Suppose you have a database of sales reports, and you ask the database "what was the total of all sales in August?" but one of the sales staff has not reported their sales for August yet. What's the correct answer? You could design the database to ignore the fact that data is missing and give the sum of the known sales, but that would be answering a different question. The question was not "what was the total of all known sales in August, excluding any missing data?" The question was "what was the total of all sales in August?" The answer to that question is "I don't know -- there is data missing", so the database returns Null.

This principle underlies the design of nullable value types in C#. The reason that we have nullable value types at all is because there is a semantic difference between the null integer/decimal/double/whatever and the zeroes of those types. A zero means “I know that the quantity is zero”, a null means “I don’t know what the quantity is”.

This also explains why nulls propagate; if you add two nullable ints and one of them is null then the answer is null. Clearly ten plus “I don’t know” equals “I don’t know”, not ten.

The concept of “null as missing information” also applies to reference types, which are of course always nullable. I am occasionally asked why C# does not simply treat null references passed to “foreach” as empty collections, or treat null strings as empty strings (*). It’s for the same reason as why we don’t treat null integers as zeroes. There is a semantic difference between “the collection of results is known to be empty” and “the collection of results could not even be determined in the first place”, and we want to allow you to preserve that distinction, not blur the line between them. By treating null as empty, we would diminish the value of being able to strongly distinguish between a missing or invalid collection and and present, valid, empty collection.

Now, if for some odd reason you do wish to treat null collections the same as empty collections, that’s easy enough to do. You can simply use the null coalescing operator; that’s what it’s for:

foreach(Customer customer in customers ?? Enumerable.Empty<Customer>())

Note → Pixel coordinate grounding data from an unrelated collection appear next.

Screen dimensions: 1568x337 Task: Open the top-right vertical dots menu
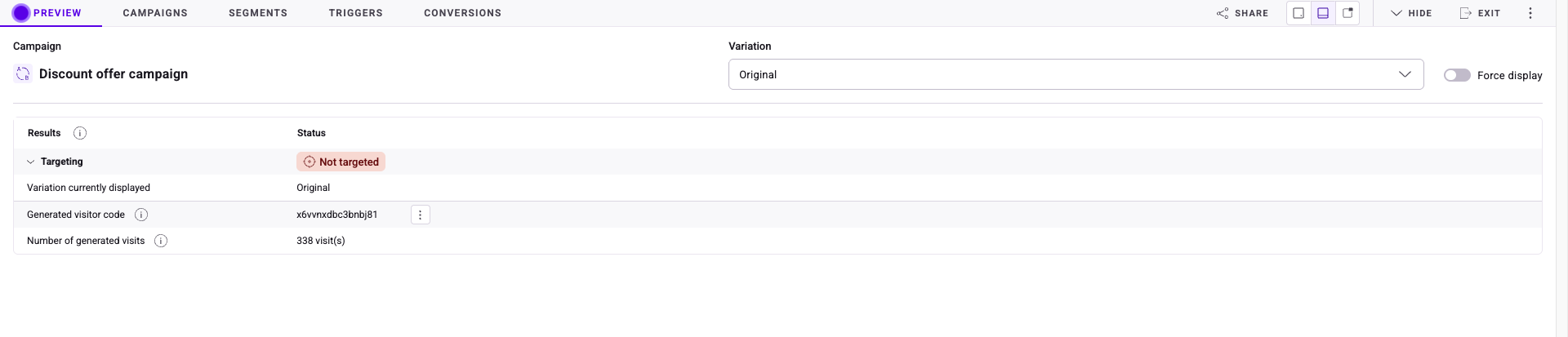1530,13
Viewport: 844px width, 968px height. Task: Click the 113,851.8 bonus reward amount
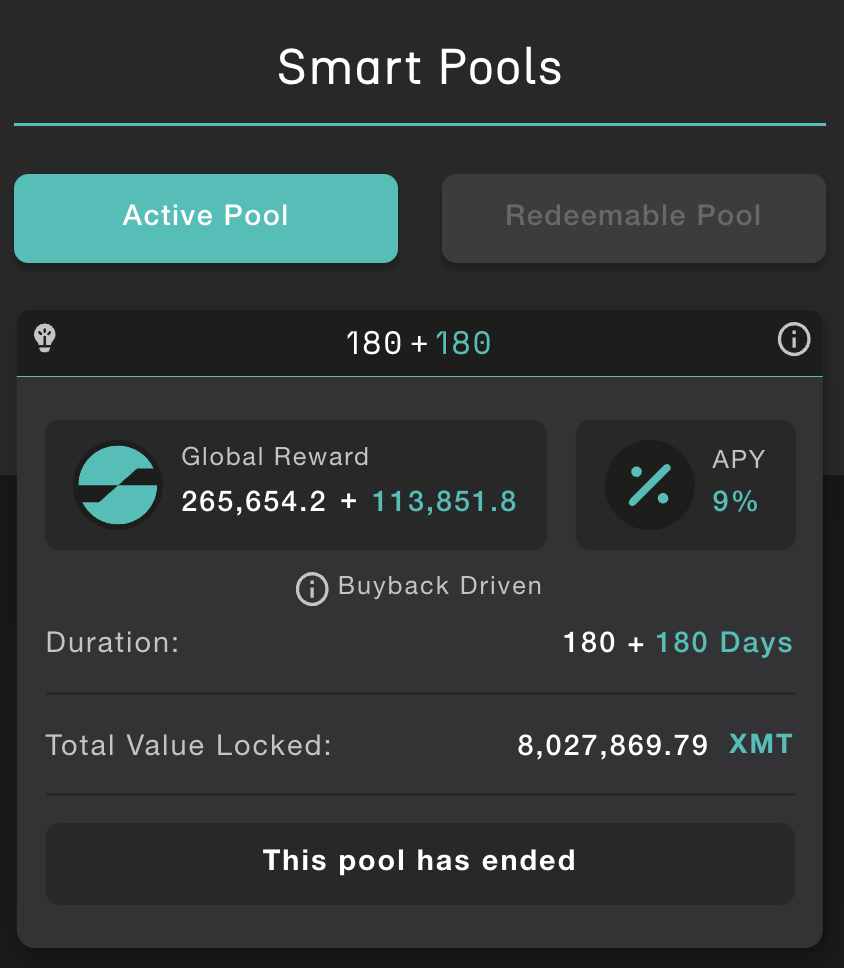444,501
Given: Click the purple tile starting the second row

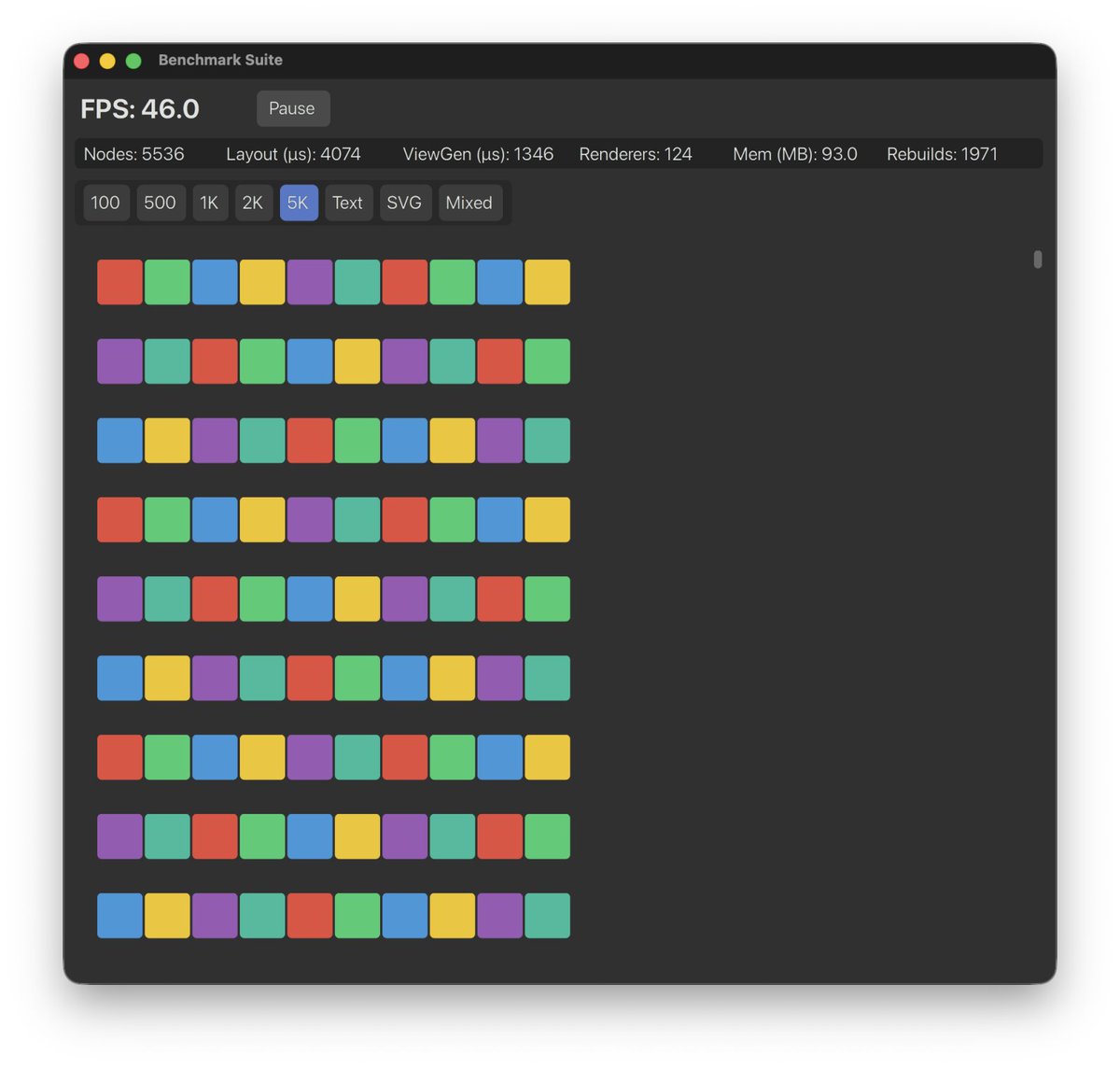Looking at the screenshot, I should pyautogui.click(x=119, y=359).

The ?? operator means “use the left hand side, unless if the left hand side is null, use the right hand side.” Handy, that.

**************

(*) C# does treat null strings as empty strings when concatenating them. See the comments for a discussion of this fact.

  • You shouldn't really talk about database null as compared to C# null. Database nulls (in MS SQL at least) are very annoying and they don't mean "data is missing" they more accurately mean "i have no idea what this is"

    I don't understand the distinction you're drawing between "missing" and "unknown". -- Eric

    As you probably know, in SQL "where a = null" and "where a <> null" return exactly the same set of rows. You need to use "is not null". God help us all if C# used _that_ approach.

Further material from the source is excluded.